I want to get a compilation of current errors - especially related to the pre-flight check to determine if there is anything we can change on our end to be more lenient with allowing nodes to start.
This is not a debug thread. It might be possible for me to provide assistance with some of the issues people are having, but the primary purpose of this thread is to have a central place to report errors where nodes are failing to start.
I gotta give props to @Alexey who has been helping a lot of people fix their issues with either indexes or bad table definitions. It might be a good idea to align with him about this issue as well (if you haven’t already).

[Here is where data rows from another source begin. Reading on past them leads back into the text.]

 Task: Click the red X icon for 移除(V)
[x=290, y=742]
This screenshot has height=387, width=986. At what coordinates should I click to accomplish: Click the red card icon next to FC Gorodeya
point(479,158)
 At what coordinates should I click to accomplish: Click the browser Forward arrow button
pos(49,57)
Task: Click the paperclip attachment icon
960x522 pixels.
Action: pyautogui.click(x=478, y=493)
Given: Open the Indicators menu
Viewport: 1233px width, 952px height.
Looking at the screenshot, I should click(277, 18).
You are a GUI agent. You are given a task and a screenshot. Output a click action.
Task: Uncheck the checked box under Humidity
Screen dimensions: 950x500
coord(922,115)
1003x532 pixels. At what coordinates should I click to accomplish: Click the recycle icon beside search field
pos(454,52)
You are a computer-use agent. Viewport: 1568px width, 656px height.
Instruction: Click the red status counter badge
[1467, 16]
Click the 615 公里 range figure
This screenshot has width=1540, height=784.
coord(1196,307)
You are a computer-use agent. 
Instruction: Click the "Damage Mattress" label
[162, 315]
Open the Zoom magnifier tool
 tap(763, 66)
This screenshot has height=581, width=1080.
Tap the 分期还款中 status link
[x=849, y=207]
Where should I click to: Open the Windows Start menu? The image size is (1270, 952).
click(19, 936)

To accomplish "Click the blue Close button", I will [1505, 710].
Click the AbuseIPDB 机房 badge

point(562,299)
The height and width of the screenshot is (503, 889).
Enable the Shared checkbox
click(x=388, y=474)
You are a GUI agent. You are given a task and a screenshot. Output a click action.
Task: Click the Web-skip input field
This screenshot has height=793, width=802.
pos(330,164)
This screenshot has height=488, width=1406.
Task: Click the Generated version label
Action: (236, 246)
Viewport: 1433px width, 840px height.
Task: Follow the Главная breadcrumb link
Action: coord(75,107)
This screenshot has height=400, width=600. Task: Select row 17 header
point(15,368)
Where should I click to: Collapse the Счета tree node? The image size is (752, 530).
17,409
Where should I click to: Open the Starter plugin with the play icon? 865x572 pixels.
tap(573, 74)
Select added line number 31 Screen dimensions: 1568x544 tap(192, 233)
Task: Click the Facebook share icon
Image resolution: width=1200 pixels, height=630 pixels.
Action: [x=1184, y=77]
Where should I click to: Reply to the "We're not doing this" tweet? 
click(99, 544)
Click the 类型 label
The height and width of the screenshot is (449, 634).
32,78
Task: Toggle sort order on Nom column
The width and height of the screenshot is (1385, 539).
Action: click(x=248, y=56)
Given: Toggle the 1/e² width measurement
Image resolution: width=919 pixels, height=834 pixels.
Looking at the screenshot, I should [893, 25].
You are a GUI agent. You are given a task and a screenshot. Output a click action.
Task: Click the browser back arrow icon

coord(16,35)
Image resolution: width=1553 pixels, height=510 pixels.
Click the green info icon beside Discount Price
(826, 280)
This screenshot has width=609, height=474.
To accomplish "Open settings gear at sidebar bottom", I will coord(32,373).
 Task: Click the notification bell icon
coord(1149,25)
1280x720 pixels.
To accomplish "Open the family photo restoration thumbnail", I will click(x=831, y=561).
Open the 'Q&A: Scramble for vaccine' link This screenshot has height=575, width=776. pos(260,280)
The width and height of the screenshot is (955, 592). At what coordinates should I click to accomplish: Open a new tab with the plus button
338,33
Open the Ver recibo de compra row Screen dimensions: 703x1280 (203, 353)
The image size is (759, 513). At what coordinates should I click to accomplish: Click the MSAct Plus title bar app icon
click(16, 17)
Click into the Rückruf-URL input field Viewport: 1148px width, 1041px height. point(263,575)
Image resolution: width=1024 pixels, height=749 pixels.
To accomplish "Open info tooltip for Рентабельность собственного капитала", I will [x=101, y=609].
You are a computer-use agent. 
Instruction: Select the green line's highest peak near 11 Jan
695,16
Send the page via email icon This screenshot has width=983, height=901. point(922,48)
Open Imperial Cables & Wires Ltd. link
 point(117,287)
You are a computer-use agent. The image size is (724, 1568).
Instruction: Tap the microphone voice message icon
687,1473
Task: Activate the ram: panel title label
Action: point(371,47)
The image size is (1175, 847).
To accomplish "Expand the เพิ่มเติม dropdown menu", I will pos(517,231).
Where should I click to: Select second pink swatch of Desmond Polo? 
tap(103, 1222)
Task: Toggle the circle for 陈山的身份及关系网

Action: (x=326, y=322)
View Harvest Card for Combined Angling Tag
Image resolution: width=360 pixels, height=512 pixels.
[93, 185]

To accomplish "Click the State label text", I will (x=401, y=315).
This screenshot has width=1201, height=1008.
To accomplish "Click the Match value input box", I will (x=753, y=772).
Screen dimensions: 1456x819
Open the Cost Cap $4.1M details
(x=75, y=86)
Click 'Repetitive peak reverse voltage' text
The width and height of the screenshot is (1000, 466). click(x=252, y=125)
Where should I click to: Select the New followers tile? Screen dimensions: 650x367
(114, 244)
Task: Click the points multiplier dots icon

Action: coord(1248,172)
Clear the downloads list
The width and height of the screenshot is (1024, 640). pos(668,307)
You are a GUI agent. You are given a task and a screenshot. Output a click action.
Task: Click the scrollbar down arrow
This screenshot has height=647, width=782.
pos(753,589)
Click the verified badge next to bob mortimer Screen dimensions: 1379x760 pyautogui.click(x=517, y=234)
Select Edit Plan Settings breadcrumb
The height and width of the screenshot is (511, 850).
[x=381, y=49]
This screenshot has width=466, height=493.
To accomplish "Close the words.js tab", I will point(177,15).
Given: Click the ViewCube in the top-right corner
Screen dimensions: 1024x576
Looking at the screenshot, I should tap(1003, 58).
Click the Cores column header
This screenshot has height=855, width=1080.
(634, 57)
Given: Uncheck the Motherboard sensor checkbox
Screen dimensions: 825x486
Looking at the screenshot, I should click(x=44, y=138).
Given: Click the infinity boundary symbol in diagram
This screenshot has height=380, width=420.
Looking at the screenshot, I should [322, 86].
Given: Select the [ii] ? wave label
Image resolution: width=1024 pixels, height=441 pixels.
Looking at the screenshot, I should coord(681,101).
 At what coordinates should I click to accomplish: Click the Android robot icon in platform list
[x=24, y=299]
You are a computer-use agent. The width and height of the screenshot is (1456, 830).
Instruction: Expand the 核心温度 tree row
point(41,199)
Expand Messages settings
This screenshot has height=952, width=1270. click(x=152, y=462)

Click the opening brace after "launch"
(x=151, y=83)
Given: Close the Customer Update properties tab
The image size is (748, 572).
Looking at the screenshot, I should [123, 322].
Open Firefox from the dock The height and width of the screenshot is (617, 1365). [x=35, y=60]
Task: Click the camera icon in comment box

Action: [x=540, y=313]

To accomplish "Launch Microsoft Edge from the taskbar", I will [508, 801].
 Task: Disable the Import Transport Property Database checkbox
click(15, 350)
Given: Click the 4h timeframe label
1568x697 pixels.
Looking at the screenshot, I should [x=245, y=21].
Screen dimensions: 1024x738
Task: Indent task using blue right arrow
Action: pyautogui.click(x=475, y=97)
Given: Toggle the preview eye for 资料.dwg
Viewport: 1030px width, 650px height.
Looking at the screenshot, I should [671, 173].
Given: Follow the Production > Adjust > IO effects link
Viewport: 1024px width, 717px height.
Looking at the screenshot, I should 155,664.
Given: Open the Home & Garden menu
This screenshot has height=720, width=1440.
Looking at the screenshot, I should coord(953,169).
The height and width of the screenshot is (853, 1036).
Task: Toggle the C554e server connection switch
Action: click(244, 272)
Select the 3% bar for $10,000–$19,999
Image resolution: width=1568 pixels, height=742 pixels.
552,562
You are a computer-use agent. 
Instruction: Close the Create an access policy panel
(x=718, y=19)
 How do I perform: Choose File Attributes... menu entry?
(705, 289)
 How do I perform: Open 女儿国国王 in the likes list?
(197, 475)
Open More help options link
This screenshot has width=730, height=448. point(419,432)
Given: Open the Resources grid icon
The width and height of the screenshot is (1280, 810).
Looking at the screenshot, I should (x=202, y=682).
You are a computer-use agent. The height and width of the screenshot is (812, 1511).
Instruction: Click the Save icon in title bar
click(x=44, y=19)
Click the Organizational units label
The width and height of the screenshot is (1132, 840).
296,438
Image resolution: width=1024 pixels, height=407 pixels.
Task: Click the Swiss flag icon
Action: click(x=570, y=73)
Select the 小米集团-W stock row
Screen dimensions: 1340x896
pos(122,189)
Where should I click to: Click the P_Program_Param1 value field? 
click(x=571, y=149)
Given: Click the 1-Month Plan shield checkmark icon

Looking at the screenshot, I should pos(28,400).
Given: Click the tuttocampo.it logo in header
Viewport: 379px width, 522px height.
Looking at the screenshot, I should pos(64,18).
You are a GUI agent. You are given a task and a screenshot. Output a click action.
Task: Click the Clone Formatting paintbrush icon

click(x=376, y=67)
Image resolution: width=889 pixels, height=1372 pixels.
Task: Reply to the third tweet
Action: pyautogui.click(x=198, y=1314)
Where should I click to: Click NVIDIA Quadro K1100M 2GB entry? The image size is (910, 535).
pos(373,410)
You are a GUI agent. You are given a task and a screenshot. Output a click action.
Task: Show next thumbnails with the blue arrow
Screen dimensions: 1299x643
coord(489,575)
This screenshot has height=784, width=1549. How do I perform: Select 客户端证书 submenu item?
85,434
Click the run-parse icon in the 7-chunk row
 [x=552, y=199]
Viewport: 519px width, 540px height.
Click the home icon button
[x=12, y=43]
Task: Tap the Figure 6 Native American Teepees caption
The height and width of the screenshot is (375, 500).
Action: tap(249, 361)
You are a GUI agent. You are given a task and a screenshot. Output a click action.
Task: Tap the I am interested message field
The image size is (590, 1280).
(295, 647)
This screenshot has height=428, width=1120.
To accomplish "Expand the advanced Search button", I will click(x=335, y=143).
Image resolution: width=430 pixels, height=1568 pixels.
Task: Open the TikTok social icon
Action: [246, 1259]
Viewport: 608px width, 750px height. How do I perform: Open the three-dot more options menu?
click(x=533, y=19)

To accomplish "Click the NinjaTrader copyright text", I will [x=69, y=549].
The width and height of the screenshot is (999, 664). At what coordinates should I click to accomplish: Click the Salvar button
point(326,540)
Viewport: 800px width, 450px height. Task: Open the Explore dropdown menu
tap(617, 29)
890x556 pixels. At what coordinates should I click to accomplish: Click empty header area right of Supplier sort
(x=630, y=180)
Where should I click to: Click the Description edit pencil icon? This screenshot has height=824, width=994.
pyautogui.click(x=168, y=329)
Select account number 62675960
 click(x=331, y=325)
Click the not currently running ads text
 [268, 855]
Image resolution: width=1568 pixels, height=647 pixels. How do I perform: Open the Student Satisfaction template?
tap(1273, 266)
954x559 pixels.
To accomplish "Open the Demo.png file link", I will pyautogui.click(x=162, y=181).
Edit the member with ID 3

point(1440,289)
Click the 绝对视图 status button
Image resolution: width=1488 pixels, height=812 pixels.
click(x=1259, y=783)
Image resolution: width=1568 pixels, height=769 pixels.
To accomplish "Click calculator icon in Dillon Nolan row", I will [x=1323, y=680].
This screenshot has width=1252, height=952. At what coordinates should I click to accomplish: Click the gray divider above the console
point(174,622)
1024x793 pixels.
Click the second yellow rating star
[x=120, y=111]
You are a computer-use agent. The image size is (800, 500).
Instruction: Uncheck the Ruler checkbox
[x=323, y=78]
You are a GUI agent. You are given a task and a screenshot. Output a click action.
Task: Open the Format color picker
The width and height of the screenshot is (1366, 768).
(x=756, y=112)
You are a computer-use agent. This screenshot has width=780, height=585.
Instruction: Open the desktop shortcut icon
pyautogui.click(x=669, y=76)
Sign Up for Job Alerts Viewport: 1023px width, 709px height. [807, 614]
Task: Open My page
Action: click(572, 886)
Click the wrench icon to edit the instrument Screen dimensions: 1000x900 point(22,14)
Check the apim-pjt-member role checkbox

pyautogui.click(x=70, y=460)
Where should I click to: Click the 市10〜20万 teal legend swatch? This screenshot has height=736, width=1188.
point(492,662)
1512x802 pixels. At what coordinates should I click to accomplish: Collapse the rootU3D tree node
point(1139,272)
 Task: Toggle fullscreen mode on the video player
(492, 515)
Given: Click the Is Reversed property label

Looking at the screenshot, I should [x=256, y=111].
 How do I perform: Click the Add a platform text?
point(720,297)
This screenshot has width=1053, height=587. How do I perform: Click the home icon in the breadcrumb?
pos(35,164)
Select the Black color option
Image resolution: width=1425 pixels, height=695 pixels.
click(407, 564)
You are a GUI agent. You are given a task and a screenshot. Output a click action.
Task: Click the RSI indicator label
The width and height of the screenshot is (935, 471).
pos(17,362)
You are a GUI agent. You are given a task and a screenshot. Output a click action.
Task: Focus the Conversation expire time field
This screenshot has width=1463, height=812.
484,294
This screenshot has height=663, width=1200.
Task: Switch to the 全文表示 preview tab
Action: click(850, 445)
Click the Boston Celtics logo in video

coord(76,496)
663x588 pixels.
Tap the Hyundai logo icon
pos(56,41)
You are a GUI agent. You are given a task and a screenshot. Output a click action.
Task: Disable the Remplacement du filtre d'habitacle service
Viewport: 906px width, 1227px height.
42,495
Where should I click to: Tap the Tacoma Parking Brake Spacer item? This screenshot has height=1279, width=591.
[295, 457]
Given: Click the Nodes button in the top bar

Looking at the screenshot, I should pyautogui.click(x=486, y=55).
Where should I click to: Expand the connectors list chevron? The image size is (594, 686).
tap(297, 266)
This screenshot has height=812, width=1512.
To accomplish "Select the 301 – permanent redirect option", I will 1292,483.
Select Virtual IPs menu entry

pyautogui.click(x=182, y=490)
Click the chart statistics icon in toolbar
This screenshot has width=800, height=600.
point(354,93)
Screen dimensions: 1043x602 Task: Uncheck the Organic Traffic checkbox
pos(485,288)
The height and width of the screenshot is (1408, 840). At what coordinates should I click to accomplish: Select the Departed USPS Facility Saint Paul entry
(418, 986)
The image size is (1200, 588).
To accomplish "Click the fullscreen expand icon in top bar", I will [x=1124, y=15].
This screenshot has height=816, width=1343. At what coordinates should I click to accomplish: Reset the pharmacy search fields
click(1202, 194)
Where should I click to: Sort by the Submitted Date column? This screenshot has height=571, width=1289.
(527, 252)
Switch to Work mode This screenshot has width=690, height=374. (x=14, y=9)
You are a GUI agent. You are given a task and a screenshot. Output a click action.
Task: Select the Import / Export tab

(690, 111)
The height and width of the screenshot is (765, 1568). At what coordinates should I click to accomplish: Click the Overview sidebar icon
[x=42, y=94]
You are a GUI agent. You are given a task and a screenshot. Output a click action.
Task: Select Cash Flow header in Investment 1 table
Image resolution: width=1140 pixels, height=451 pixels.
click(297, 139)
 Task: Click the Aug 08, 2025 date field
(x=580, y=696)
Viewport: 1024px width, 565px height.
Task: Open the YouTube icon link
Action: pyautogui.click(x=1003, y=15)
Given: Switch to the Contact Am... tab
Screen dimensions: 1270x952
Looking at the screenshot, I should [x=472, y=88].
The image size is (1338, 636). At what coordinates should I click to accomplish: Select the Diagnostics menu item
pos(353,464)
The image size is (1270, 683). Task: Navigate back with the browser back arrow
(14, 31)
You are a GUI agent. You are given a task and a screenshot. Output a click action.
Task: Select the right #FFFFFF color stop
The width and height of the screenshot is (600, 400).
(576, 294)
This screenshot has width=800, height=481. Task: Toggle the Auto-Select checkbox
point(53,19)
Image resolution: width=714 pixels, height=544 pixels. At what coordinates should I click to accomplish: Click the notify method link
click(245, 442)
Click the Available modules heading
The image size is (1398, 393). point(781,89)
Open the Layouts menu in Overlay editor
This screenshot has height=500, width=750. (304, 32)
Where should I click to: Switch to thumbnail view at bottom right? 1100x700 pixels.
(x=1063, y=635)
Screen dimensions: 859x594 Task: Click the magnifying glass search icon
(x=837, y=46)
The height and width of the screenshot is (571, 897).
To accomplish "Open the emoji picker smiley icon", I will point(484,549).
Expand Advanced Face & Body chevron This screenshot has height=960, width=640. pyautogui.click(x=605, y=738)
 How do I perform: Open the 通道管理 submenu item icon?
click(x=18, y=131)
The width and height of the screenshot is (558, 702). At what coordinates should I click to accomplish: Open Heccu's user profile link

I am not sure if this issue is causing more repair, but it very likely could be. As a start, I am attempting to make a modification to the preflight database check that allows additions, but not deletions. For example, if there is an additional index on one of the storagenode’s tables (which seems like the case for many of these preflight check failures), the storagenode will be allowed to start, but a warning will be logged out. However, if anything has been removed from the expected schema, the storagenode will fail to start. My change is here https://review.dev.storj.io/c/storj/storj/+/1072
This is really good to know! I didn’t realize that was causing an issue. I updated my change to remove test_table from the schema comparison. If preflight fails and the issue is fixed, test_table can still exist because the preflight check never got to the end, where it deletes the table.